> **Records shown**
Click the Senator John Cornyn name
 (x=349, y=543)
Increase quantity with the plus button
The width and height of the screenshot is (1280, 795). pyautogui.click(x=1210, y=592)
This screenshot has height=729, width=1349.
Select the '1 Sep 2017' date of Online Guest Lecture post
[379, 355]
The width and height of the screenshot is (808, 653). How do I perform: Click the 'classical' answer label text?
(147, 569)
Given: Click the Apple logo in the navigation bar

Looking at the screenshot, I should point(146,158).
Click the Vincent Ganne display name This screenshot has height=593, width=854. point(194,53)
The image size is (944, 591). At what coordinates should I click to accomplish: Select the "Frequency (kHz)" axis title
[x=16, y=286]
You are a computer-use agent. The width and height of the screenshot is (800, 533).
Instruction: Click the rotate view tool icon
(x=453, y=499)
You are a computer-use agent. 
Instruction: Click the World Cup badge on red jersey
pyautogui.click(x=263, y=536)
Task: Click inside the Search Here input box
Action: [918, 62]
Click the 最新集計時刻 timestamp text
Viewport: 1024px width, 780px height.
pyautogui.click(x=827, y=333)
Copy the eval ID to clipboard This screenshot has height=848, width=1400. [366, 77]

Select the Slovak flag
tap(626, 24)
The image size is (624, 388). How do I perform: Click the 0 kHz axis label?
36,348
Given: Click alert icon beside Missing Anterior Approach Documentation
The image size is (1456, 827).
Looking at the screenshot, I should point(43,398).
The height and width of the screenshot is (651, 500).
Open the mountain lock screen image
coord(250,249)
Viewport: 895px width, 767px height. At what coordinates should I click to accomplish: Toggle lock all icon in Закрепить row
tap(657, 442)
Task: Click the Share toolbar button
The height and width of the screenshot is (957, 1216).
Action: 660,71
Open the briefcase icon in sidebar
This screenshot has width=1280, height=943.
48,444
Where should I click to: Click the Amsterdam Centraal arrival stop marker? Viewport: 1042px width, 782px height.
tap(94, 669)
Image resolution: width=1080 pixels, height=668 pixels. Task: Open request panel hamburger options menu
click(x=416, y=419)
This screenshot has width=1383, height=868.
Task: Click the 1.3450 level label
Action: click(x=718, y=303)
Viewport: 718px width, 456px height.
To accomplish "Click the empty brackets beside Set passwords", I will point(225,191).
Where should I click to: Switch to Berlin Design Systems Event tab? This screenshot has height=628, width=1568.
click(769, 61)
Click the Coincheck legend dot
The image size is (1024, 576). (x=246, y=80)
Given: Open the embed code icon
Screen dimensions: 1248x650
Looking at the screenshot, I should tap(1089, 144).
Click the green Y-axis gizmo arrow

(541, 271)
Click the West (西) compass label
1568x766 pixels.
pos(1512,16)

> **Task prompt**
Repeat the entries above verbatim.

> **Output for this exercise**
Click the Senator John Cornyn name
 (x=349, y=543)
Increase quantity with the plus button
The width and height of the screenshot is (1280, 795). pyautogui.click(x=1210, y=592)
This screenshot has height=729, width=1349.
Select the '1 Sep 2017' date of Online Guest Lecture post
[379, 355]
The width and height of the screenshot is (808, 653). How do I perform: Click the 'classical' answer label text?
(147, 569)
Given: Click the Apple logo in the navigation bar

Looking at the screenshot, I should point(146,158).
Click the Vincent Ganne display name This screenshot has height=593, width=854. point(194,53)
The image size is (944, 591). At what coordinates should I click to accomplish: Select the "Frequency (kHz)" axis title
[x=16, y=286]
You are a computer-use agent. The width and height of the screenshot is (800, 533).
Instruction: Click the rotate view tool icon
(x=453, y=499)
You are a computer-use agent. 
Instruction: Click the World Cup badge on red jersey
pyautogui.click(x=263, y=536)
Task: Click inside the Search Here input box
Action: [918, 62]
Click the 最新集計時刻 timestamp text
Viewport: 1024px width, 780px height.
pyautogui.click(x=827, y=333)
Copy the eval ID to clipboard This screenshot has height=848, width=1400. [366, 77]

Select the Slovak flag
tap(626, 24)
The image size is (624, 388). How do I perform: Click the 0 kHz axis label?
36,348
Given: Click alert icon beside Missing Anterior Approach Documentation
The image size is (1456, 827).
Looking at the screenshot, I should point(43,398).
The height and width of the screenshot is (651, 500).
Open the mountain lock screen image
coord(250,249)
Viewport: 895px width, 767px height. At what coordinates should I click to accomplish: Toggle lock all icon in Закрепить row
tap(657, 442)
Task: Click the Share toolbar button
The height and width of the screenshot is (957, 1216).
Action: 660,71
Open the briefcase icon in sidebar
This screenshot has width=1280, height=943.
48,444
Where should I click to: Click the Amsterdam Centraal arrival stop marker? Viewport: 1042px width, 782px height.
tap(94, 669)
Image resolution: width=1080 pixels, height=668 pixels. Task: Open request panel hamburger options menu
click(x=416, y=419)
This screenshot has width=1383, height=868.
Task: Click the 1.3450 level label
Action: click(x=718, y=303)
Viewport: 718px width, 456px height.
To accomplish "Click the empty brackets beside Set passwords", I will point(225,191).
Where should I click to: Switch to Berlin Design Systems Event tab? This screenshot has height=628, width=1568.
click(769, 61)
Click the Coincheck legend dot
The image size is (1024, 576). (x=246, y=80)
Given: Open the embed code icon
Screen dimensions: 1248x650
Looking at the screenshot, I should tap(1089, 144).
Click the green Y-axis gizmo arrow

(541, 271)
Click the West (西) compass label
1568x766 pixels.
pos(1512,16)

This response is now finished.